EXERCISE PROMPT: According to the text about Gregorio de Falco below, which constituency did he represent in the Senate of the Republic?

TEXT FOR ANALYSIS:

*** Begin section ***

Member of the Senate of the Republic
- In office 23 March 2018 – 13 October 2022
- Constituency: Tuscany

Personal details
- Born: Gregorio Maria de Falco 8 March 1965 (age 61) Naples, Italy
- Party: M5S (2018) Independent (2018–20) A/+E (2020–21) Europeanists (2021) CD (2021–)
- Education: University of Milan
- Profession: Naval officer

Military service
- Allegiance: Italy
- Branch/service: Italian Navy
- Rank: Ship-of-the-line captain (Captain)
- Unit: Corps of the Port Captaincies – Coast Guard

= Gregorio de Falco =

Italian naval officer and politician

Gregorio Maria de Falco (born 8 March 1965) is an Italian naval officer and politician who was formerly a member of the Italian Senate. He is best known for his career in the Italian Navy, which saw his intervention in the attempt to solve the Costa Concordia disaster in January 2012.

== Early life and education ==
After graduating in law at the University of Milan, de Falco joined the Corps of the Port Captaincies in Livorno in 1994, studying at the Naval Academy.

*** End section ***

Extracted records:
*** Begin section ***

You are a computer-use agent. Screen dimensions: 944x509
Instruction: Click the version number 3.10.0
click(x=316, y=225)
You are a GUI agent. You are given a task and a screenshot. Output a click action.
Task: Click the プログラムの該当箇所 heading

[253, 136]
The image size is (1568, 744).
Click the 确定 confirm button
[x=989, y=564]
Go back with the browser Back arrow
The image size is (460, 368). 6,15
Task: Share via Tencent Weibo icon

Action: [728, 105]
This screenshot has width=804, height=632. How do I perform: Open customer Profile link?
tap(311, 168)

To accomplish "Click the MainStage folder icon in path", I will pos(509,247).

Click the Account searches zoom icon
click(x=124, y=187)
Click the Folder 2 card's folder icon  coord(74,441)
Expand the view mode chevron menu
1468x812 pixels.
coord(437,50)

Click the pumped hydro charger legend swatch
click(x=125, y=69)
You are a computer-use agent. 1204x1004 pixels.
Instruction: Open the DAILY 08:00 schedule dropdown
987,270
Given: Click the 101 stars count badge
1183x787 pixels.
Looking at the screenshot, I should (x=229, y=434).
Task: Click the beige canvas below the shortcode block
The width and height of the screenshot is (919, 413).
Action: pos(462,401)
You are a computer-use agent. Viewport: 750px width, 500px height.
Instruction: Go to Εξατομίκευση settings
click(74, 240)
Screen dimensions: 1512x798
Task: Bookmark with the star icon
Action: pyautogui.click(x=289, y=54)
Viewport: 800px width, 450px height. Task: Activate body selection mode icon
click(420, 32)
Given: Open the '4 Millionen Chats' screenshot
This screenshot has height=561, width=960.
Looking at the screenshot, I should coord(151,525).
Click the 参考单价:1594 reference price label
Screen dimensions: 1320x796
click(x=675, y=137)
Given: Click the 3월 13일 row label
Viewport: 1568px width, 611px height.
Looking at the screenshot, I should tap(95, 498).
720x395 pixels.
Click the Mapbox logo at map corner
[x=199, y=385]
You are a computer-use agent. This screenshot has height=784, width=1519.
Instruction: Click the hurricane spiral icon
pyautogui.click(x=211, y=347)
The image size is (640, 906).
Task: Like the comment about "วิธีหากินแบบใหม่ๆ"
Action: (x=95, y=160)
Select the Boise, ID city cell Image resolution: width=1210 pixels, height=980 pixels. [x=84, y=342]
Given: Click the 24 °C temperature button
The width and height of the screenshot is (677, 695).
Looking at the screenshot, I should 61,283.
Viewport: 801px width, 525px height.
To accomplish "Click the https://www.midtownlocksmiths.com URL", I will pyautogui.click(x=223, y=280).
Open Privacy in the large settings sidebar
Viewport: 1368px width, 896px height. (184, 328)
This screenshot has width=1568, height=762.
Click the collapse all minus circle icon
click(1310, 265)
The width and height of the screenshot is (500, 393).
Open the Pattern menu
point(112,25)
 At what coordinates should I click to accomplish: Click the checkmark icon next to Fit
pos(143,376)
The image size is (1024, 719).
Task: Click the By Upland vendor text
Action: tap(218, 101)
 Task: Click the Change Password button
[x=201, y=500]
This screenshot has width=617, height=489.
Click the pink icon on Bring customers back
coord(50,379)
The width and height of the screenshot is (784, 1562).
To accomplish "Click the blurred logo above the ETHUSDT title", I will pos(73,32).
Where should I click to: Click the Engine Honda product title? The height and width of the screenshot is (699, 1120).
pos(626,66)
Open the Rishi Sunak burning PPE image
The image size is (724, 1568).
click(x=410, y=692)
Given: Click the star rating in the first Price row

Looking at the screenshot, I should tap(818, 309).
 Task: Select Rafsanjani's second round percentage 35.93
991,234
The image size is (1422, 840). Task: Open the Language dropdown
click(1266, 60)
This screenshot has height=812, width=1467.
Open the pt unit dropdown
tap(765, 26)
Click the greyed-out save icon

*** End section ***

TASK OUTPUT: Tuscany